§ YOUR OBJECTIVE: How many lines in the rows below contain the string "agent"? Give only the number.

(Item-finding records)

· · ·

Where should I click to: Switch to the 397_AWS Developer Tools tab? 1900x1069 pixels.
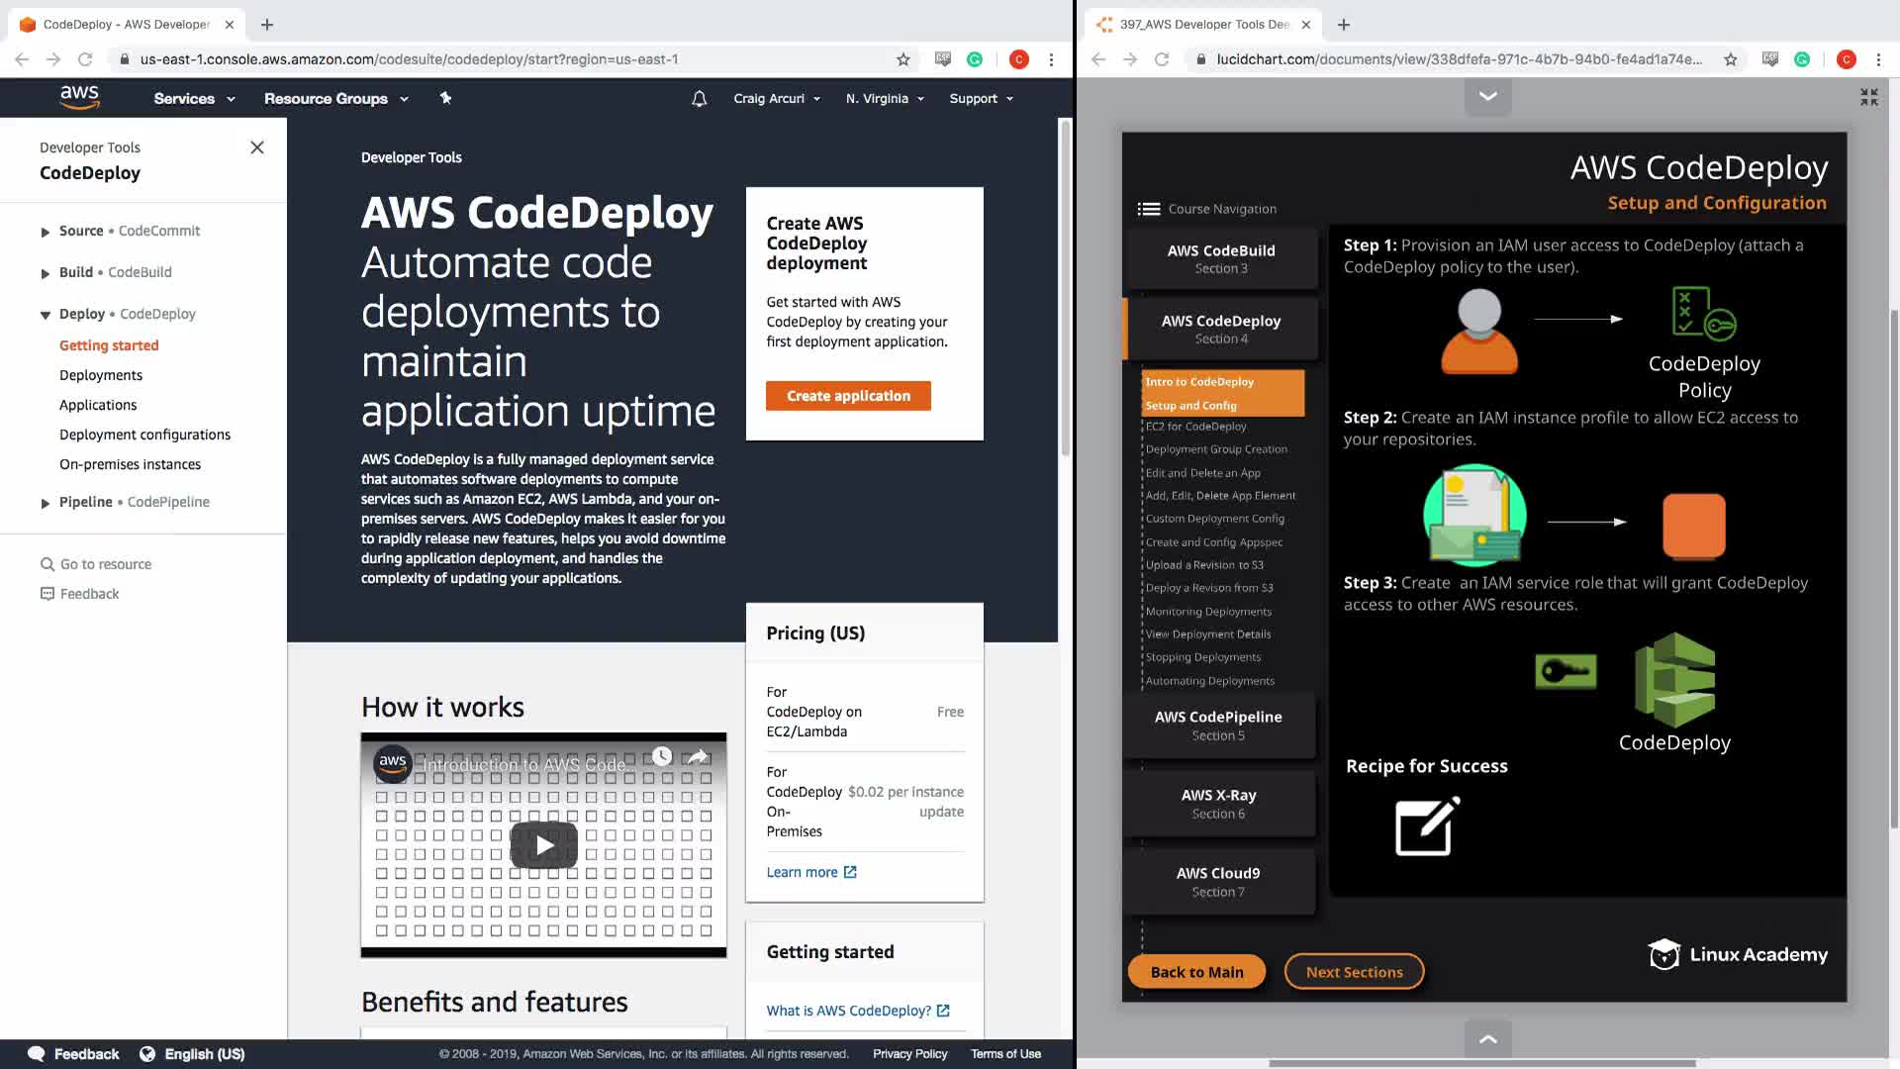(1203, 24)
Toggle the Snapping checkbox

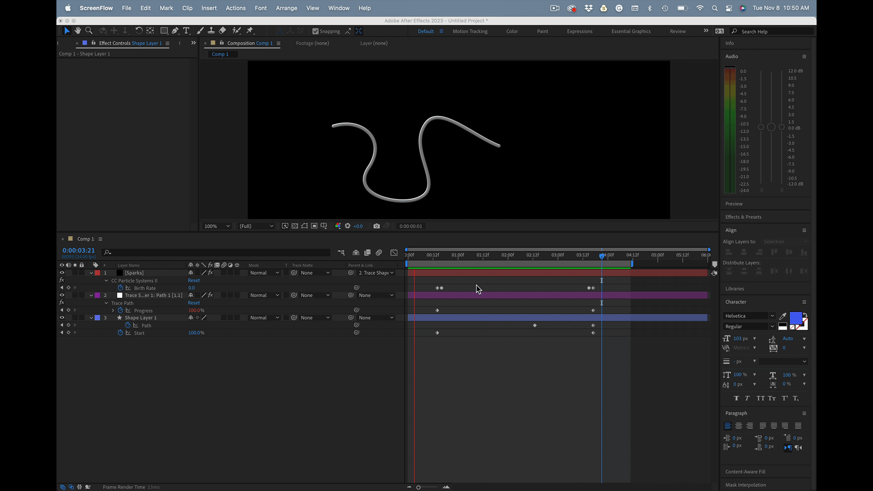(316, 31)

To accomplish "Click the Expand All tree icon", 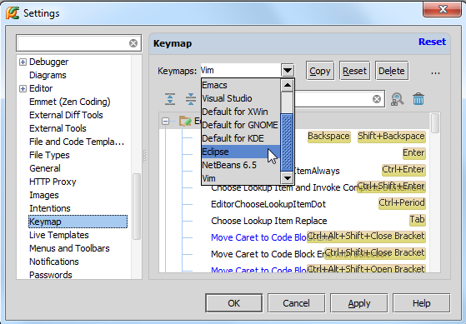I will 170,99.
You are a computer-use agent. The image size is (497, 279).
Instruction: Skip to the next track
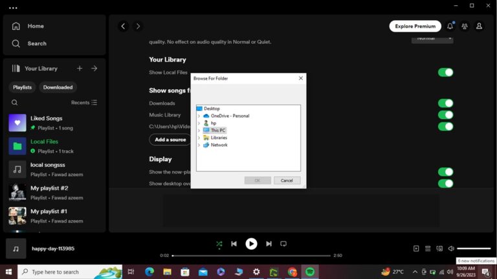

· · ·

§ SOLUTION TO THE PROBLEM: 1